Banking Agencies Issue Final CRA Rules
The final Community Reinvestment Act (CRA) rules, which took effect on Sept. 1, 2005, are intended to reduce the regulatory burden on community banks. At the same time, the new rules support the CRA’s original purpose by encouraging these banks to provide meaningful community development lending, investment, and services.
Size thresholds adjusted
The amendments raise the asset size threshold for small banks to less than $1 billion. Under the new rules, intermediate small banks—institutions with assets of $250 million to less than $1 billion—no longer need to collect and report CRA loan data. But examiners will continue to evaluate these banks’ lending activity and will disclose those results in the public CRA evaluations.
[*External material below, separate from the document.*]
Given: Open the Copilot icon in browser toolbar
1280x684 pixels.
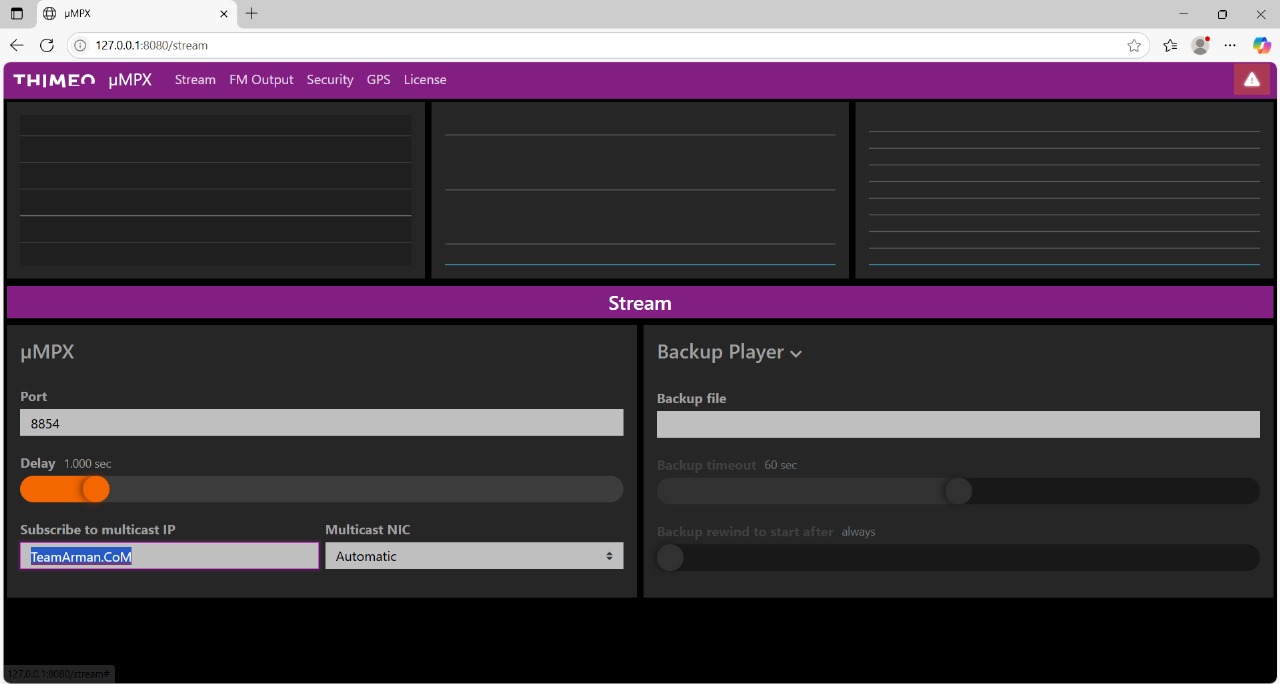Looking at the screenshot, I should coord(1261,45).
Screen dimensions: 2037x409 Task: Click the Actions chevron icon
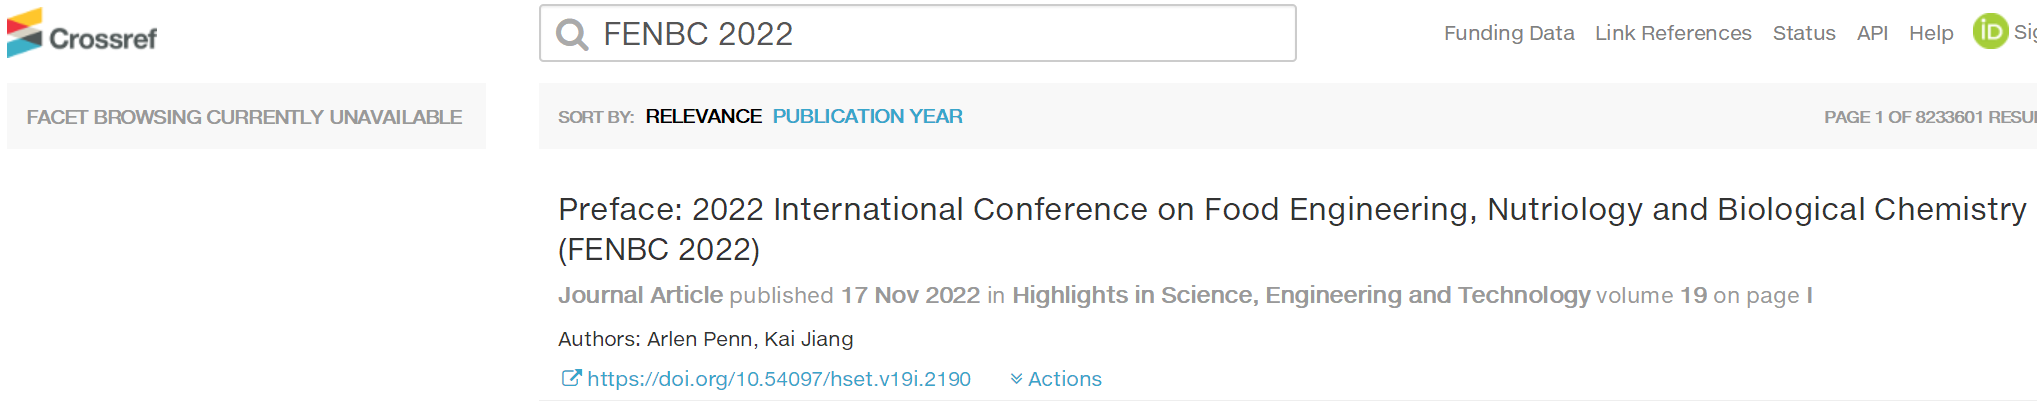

Additionally, intermediate small banks will be evaluated under two separate tests: the existing lending test for small banks and a new, flexible community-development test.
New rules expand definitions, clarify laws
For banks of any size, the amendments expand the definition of community development to include activities that revitalize or stabilize designated disaster areas and distressed or underserved rural areas.
Finally, the regulations also clarify when discrimination or other illegal credit practices by a bank or its affiliate will adversely affect an evaluation of the bank’s CRA performance.
The final CRA rules were issued jointly by the Board of Governors of the Federal Reserve System, the Federal Deposit Insurance Corp., and the Office of the Comptroller of the Currency.